> [Extracted records]:
########
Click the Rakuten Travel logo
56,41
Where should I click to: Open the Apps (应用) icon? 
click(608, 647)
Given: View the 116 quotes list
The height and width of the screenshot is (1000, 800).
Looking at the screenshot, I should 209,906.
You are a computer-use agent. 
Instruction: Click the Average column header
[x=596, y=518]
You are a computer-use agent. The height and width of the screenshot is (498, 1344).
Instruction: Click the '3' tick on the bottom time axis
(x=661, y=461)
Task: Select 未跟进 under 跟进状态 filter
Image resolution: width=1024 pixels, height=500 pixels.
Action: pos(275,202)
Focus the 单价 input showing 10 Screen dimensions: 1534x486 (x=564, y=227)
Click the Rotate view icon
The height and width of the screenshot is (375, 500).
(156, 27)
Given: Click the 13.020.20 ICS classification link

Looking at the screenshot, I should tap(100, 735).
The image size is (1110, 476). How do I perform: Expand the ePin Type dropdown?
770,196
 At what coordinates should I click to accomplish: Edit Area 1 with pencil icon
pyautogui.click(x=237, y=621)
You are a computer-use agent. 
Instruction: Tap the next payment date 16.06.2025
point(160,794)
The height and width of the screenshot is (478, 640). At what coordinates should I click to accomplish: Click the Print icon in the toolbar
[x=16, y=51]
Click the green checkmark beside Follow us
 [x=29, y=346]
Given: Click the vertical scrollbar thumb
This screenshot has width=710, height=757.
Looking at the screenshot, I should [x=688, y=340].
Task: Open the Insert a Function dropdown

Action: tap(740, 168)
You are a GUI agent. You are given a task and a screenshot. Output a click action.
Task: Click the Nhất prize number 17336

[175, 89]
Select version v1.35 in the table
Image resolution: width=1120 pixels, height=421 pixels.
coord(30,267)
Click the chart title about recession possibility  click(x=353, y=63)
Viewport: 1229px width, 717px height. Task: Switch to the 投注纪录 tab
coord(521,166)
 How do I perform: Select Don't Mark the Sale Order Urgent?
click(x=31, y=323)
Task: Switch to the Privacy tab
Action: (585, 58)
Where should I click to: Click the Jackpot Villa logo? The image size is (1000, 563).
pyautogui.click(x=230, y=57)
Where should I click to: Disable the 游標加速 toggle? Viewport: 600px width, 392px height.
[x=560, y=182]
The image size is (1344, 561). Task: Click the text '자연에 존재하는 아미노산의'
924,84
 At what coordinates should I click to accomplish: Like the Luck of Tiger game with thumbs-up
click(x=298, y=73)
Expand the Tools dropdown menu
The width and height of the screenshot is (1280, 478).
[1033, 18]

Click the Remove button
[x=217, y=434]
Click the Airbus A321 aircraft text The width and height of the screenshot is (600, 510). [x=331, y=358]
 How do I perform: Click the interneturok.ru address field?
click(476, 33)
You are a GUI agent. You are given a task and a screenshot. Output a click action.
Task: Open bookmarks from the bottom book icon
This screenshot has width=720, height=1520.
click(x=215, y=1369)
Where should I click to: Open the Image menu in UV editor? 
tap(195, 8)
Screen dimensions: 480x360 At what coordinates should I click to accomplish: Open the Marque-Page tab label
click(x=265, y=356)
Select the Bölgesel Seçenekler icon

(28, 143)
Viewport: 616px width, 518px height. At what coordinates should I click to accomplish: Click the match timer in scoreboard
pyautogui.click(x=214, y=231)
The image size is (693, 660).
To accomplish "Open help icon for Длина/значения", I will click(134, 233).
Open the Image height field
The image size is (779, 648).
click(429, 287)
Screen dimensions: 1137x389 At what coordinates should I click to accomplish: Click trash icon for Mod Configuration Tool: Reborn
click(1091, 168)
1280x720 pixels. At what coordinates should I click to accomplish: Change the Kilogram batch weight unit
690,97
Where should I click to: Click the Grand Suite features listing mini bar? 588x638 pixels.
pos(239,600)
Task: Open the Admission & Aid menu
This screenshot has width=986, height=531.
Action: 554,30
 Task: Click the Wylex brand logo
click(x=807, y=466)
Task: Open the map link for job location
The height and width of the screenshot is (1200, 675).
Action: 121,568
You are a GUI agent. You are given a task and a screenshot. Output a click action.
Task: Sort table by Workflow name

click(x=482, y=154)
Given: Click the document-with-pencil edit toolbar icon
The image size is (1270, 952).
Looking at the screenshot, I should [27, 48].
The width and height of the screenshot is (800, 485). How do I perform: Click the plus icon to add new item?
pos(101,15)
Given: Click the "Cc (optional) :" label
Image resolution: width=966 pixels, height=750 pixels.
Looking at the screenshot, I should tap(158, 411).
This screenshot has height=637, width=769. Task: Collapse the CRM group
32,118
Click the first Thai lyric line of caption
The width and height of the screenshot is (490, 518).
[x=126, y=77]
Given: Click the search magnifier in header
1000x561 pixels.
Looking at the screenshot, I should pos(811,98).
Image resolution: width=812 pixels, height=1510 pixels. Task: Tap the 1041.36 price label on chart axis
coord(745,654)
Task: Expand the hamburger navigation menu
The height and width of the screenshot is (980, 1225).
########
> [Problem requirements]: Output exactly the lines of the data that run from the one containing "The width and height of the screenshot is (800, 485)." to the very last line, and no others.

> [Output below]:
The width and height of the screenshot is (800, 485). How do I perform: Click the plus icon to add new item?
pos(101,15)
Given: Click the "Cc (optional) :" label
Image resolution: width=966 pixels, height=750 pixels.
Looking at the screenshot, I should tap(158, 411).
This screenshot has height=637, width=769. Task: Collapse the CRM group
32,118
Click the first Thai lyric line of caption
The width and height of the screenshot is (490, 518).
[x=126, y=77]
Given: Click the search magnifier in header
1000x561 pixels.
Looking at the screenshot, I should pos(811,98).
Image resolution: width=812 pixels, height=1510 pixels. Task: Tap the 1041.36 price label on chart axis
coord(745,654)
Task: Expand the hamburger navigation menu
The height and width of the screenshot is (980, 1225).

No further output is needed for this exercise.